Mon intérêt pour ce sujet est ancien, il remonte à un jour d’Août 1967, j’étais jeune et je séjournais chez des amis tchèques dans une petite ville proche de Prague, au retour d’une balade en voiture. En approchant de leur domicile mon ami s’est figé et a dit « Arrêtez-vous ! ». Sur la place une voiture de police était stationnée, sa peur était palpable, quelques minutes passèrent, puis nous sommes repartis, ce n’était pas pour lui, ni pour sa famille, que la police était là.
Jamais je n’ai oublié la peur de cet homme, la quasi terreur qu’il avait ressentie, j’avais compris en quelques minutes ce que "régime policier" veut dire. Au mois d’août de l’année suivante les troupes russes entraient en Tchécoslovaquie pour mettre fin au Printemps de Prague.
Ensuite ce furent la lecture des écrits de Soljenitsyne, Eugenia Ginzburg et Varlam Chalamov.
Anne Applebaum, elle, a écrit une histoire du goulag, l'histoire des camps de concentration soviétiques : leur origine avec la révolution bolchevique, leur essor et leur apogée sous Staline, leur mutation avec ses successeurs, leur arrêt en 1986, sur décision de Gorbatchev, petit-fils d'un paysan emprisonné.
En se rendant sur les lieux historiques de "L’archipel du Goulag", Iossif Pasternak et Hélène Châtelain donnent la parole aux victimes des déportations, à leurs descendants, aux témoins. Je leur laisse la parole :
"Ce voyage fut une tentative pour échapper aux convictions toutes faites. Pour s’enfoncer dans une Russie différente, plus profonde, plus secrète, celle des silencieux qui n’ont écrit ni mémoires ni témoignages, le petit peuple des villages et des ateliers qui a constitué pendant près de 40 ans, la population majoritaire des camps. (...) Nous avons choisi de nous limiter aux grands camps du Nord, les plus extrêmes, les plus mythiques : des îles Solovki, au milieu de la Mer Blanche, au Nord Ouest jusqu’à la Kolyma –le Nord Est polaire qui, à 5000 kilomètres de là, touche à l’Alaska"

Le monastère des Solovki

La Russie des Tsars avait déjà envoyé en Sibérie ou à Sakhaline bon nombre d’être humains, mais le régime soviétique va l’ériger en système.
Goulag est un acronyme de Glavnoe Oupravlenie Laguereï, la direction générale des camps.

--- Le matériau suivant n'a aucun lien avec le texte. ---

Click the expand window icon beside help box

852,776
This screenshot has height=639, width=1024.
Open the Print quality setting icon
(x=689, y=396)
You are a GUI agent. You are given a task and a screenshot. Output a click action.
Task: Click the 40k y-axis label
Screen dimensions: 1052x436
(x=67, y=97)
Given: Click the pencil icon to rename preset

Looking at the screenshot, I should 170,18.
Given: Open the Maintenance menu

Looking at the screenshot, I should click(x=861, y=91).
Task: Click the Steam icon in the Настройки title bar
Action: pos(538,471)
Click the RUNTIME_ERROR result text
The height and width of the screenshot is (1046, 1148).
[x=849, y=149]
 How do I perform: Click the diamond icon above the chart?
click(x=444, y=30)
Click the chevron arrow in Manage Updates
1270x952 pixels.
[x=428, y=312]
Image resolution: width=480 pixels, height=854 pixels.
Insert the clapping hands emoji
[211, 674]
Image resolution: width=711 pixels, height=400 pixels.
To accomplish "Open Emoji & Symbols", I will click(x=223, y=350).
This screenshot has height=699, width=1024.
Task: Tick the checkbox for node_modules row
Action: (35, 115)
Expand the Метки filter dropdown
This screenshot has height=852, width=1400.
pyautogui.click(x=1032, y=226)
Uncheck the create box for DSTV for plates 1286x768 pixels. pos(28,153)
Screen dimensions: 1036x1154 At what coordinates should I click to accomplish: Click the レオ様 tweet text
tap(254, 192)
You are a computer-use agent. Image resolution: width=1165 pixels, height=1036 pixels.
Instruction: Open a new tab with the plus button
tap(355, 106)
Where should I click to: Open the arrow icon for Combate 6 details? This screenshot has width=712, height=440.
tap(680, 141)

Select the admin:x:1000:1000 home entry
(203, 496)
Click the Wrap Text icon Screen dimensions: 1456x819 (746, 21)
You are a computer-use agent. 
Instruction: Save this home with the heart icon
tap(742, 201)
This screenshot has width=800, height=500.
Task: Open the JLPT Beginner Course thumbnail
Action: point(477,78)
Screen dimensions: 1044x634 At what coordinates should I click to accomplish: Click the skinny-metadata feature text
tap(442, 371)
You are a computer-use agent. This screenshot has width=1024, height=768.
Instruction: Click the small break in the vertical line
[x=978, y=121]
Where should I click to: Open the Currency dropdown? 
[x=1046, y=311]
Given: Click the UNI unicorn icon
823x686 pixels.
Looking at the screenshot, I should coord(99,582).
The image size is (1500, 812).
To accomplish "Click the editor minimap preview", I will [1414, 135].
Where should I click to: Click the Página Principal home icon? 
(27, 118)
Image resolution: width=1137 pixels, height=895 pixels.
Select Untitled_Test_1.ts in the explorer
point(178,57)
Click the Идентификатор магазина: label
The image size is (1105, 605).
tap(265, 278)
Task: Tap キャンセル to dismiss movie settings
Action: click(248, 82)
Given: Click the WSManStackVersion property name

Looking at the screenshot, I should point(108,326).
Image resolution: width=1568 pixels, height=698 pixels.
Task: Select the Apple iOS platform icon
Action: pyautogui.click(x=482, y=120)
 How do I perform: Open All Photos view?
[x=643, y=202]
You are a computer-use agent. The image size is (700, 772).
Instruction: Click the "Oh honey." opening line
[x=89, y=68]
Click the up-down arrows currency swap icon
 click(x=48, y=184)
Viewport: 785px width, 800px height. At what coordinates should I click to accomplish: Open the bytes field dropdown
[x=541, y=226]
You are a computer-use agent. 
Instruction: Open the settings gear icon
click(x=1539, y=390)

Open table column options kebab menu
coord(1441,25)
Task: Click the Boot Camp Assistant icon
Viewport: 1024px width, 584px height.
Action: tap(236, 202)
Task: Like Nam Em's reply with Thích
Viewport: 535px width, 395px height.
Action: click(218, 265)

Le premier camp est créé sur les îles Solovki en 1920, aux confins de la Russie au bord de la mer Blanche. On utilise le monastère des moines, véritable forteresse.
Les premiers prisonniers sont des officiers de l’armée blanche, des hauts dignitaires de l’église, réfractaires au pouvoir, grands criminels, des marins ayant pris part à des révoltes comme à Cronstadt.
A la création du camp, le pouvoir soviétique n’a pas l’intention de détruire l’économie du monastère, il compte même lui donner une impulsion nouvelle. Le pouvoir propose d’organiser les solovki en camps de travail, les conditions sont favorables : une vie dure, un régime strict : bonne école pour les détenus.
La vie quotidienne est terrible, le froid, la faim, les châtiments corporels et les actes sadiques des gardiens.
L’administration est loin et curieusement des espaces de liberté sont conservés, les détenus montent des spectacles et même, comme le racontent deux charmantes vieilles dames à Hélène Chatelain, sortent pour se rendre aux obsèques de Kropotkine.
Anne Applebaum écrit " Solovetski, le premier camp soviétique conçu et construit pour durer, se développa sur un véritable archipel".
Soljenitsyne en fera son "Archipel du Goulag".
En 1921, on dénombrait déjà quatre-vingt-quatre camps.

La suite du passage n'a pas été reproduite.